You may have seen Apple’s latest earnings release this week, confirming two ideas we have long suspected here.

First, Apple continues to have more free cash than us. Second, it will spend those haystacks of cash to buy back even more Apple stock.

The numbers in the earnings release were good: quarterly revenue of $61.1 billion, up 16 percent from one year ago; operating income at $15.9 billion, up 12.7 percent. Lots of rosy talk about iPhone X sales, numbers ahead of Wall Street expectations, everyone happy. We get it.

Then came this gem: Apple will also buy back up to $100 billion in shares.
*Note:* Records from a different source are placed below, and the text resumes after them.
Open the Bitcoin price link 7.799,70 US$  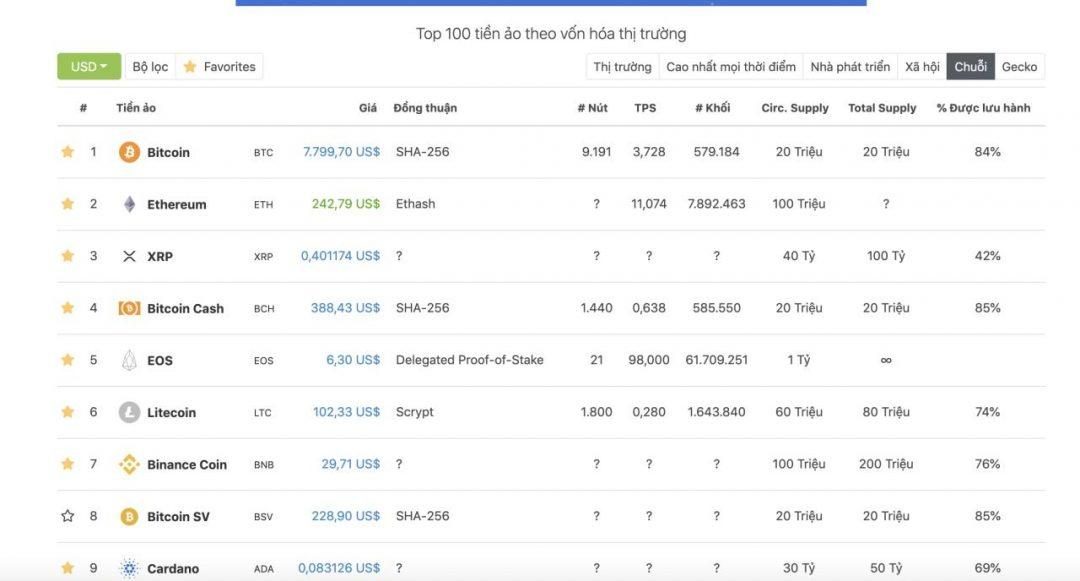click(x=342, y=152)
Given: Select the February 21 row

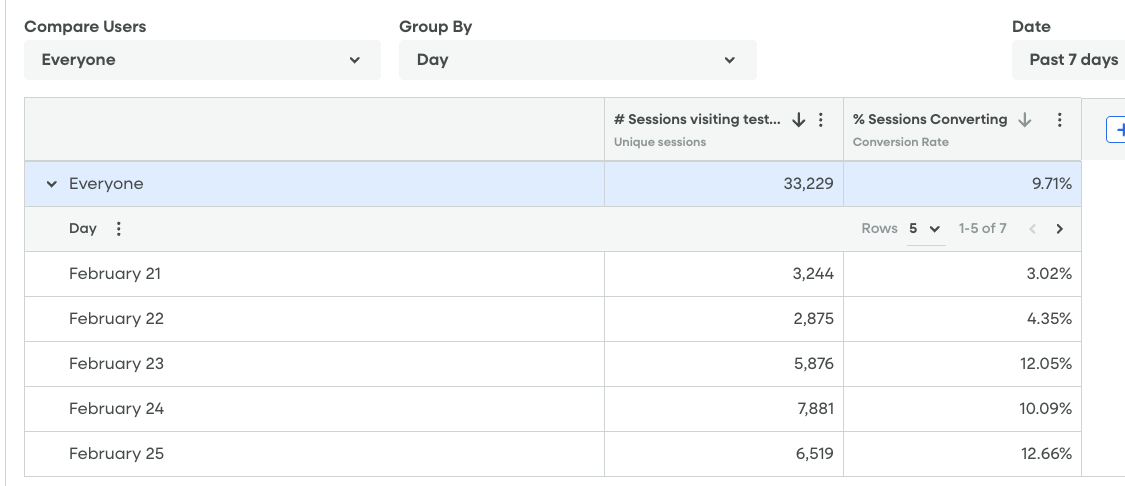Looking at the screenshot, I should point(115,274).
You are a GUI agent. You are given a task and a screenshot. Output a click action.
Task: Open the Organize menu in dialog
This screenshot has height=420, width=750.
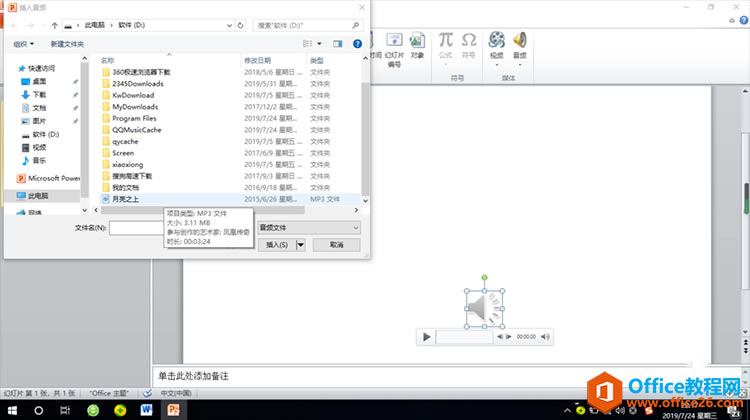(23, 44)
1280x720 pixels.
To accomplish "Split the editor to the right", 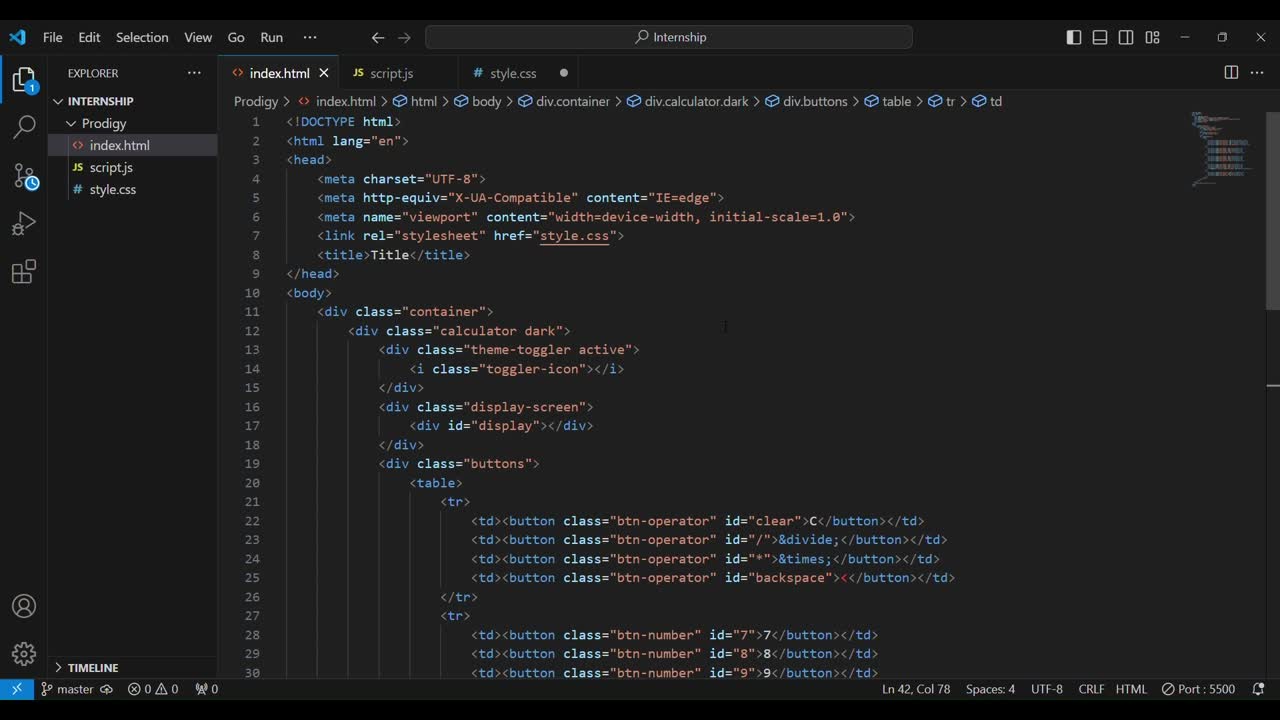I will point(1231,73).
Share repurchase programs are in the news lately because so many companies are announcing more of them. More than a few people say that’s a consequence of last year’s tax reform act, which sharply cut corporate tax rates. Companies have more cash than they know how to spend — don’t forget our post earlier this year about the S&P 500 creating cash like gangbusters last year — so they returning that extra money to shareholders by repurchasing shares and therefore driving up the price.

Apple just takes that trend to a whole new level.

Calcbench tries to publish annual reviews of share repurchase programs, and Apple routinely places at the top of our lists. For example, in our prior report from June 2017, we calculated that on average, Apple spent $107.3 million every day buying back stock for the prior 21 quarters.

Now, that is only an average; there were plenty of days, and even a few quarters, where Apple didn’t repurchase any stock at all. But over the long arc of the 2010s, Apple has been one of the biggest share repurchasers on Wall Street. Apple has also been a prime mover in the world of “mega-buybacks,” where a company spends at least $1 billion buying back stock within one quarter.

We visited our Company-in-Detail page to look up Apple’s repurchases for the last five years. The total is $168 billion, and the year-by-year breakdown looks like this:

All those expenditures come from an earlier repurchase program Apple’s board approved in 2012 for $200 billion. Now, as that program reaches its late stages and Apple still has mountains of cash, it has authorized this new program for another $100 billion.

Something to think about as you install that new iOS update.